Today’s audience can be divided over this story, questioning whether Jael was really a heroine or not. Many are shocked at the Scriptures’ seeming nonchalance at her rather brutal act: “But Jael, Heber’s wife, picked up a tent peg and a hammer and went quietly to him [Sisera] while he lay fast asleep, exhausted. She drove the peg through his temple into the ground, and he died” (4:21). They even deem it to be a cold-blooded murder, missing the fact that later, Deborah, judge over all Israel, praised this woman’s act through song:
Most blessed of women be Jael,
the wife of Heber the Kenite,
most blessed of tent-dwelling women.
He asked for water, and she gave him milk;
in a bowl fit for nobles she brought him curdled milk.
Her hand reached for the tent peg,
her right hand for the workman’s hammer.
She struck Sisera, she crushed his head,
she shattered and pierced his temple.
At her feet he sank,
he fell; there he lay.
At her feet he sank, he fell;
where he sank, there he fell—dead. (5:24-27)

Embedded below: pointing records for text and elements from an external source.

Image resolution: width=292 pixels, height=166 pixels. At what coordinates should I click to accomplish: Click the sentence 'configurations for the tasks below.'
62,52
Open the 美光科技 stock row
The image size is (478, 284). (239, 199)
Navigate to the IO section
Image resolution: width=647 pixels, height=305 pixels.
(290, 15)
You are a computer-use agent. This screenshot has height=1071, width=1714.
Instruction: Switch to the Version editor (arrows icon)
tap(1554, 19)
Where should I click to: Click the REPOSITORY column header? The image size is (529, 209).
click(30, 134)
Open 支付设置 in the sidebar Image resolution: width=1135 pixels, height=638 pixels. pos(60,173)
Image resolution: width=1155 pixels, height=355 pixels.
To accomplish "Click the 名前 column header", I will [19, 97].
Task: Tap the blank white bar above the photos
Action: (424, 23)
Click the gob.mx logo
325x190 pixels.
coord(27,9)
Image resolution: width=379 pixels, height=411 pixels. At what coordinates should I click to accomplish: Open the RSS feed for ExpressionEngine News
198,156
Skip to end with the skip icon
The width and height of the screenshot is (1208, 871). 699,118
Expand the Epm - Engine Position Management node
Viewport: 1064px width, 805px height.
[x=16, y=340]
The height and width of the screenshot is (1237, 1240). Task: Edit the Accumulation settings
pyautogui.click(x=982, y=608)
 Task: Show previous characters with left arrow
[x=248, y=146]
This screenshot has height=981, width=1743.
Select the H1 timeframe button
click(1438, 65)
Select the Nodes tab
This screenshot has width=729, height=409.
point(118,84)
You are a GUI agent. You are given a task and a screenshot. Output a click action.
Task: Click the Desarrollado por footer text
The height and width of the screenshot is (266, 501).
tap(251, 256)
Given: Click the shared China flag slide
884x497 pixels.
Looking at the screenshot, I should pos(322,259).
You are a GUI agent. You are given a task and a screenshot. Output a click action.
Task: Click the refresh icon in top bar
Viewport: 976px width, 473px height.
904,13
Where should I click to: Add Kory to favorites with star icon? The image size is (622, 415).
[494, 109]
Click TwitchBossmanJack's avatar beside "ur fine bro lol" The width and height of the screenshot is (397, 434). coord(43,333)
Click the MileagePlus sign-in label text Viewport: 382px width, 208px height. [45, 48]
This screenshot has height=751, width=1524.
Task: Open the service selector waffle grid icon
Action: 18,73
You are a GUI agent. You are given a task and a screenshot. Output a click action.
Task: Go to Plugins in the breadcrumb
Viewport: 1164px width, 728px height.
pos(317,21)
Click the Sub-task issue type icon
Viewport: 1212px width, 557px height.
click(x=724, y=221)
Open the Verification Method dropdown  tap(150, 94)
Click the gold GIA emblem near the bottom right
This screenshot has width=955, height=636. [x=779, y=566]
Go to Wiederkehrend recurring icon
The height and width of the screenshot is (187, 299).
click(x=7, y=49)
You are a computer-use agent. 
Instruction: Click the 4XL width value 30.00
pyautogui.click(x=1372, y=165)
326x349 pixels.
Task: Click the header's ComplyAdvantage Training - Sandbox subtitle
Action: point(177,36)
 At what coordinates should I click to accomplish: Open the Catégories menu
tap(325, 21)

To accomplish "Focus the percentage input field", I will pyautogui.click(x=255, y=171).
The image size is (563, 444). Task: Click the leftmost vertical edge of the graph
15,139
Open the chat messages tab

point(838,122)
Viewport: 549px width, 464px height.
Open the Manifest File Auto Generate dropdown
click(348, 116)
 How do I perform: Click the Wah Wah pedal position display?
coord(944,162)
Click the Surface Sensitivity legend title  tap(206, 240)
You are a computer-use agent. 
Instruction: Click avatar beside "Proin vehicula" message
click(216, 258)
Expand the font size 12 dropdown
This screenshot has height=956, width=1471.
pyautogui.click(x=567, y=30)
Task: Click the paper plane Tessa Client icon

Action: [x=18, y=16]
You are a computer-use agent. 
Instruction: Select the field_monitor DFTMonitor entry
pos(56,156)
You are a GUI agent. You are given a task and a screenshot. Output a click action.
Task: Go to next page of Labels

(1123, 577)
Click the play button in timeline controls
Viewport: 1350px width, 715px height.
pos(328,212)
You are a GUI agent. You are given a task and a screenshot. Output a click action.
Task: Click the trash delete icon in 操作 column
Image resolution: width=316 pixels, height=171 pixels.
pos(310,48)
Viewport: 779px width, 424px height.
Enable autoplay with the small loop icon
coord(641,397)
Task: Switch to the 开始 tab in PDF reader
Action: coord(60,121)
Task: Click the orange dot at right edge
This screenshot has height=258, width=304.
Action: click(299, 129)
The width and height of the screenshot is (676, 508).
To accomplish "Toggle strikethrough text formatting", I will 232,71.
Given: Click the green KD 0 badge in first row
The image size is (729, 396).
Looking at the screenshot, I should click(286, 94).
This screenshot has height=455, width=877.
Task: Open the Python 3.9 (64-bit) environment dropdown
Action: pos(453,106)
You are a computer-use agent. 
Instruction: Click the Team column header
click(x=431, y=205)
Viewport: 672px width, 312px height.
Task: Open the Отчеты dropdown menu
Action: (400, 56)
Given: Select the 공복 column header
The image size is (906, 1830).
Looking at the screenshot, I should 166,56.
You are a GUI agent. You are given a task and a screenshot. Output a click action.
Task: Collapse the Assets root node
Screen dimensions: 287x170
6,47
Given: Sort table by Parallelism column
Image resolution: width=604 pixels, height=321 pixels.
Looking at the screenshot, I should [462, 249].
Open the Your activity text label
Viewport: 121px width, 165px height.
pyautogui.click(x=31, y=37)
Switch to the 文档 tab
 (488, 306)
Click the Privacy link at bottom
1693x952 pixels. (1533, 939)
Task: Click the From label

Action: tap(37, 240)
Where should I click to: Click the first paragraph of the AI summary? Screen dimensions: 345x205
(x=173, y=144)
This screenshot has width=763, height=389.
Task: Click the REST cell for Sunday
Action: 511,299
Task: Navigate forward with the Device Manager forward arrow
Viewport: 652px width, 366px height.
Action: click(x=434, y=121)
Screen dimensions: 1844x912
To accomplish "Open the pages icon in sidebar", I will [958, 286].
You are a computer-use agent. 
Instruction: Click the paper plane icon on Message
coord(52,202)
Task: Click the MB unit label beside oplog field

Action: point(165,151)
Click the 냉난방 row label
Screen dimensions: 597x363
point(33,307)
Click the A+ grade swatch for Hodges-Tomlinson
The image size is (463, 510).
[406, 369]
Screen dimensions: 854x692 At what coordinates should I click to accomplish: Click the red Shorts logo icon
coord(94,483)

Heroic acts happen in all settings and contexts. Responding in her own context, Jael was thus honoured by all of Israel and most importantly God. Maybe we then need to redefine what a hero/heroine looks like. Would we have any issue with a mother protecting the lives of her children if a person was about to kill them? No, many of us would not. How then can we take issue with Jael helping to save the lives of an entire people by ridding the perpetrator and mastermind behind such evil acts toward her own? We would readily commend such an act if it were on the movie screen, so how much more should we praise her who did it not in the imaginary but the real world? Perhaps it is a harder story to grasp in today’s modern Western context; however, it would not have been in previous times or in other places. Jael can definitely take her place alongside of the imaginary female superheros and the like, but even more she can stand next to her female and male heros, counted as such throughout history, as they sought to overcome evil with good.
I’ve often stated that if I had a little girl, I’d name her Jael. I don’t know if whomever I marry may agree with such a name (!), but she remains a heroine of mine. I just wish I’d have that much boldness and courage in the face of such evil. She thus remains an inspiration to me and hopefully, you, my reader, as well.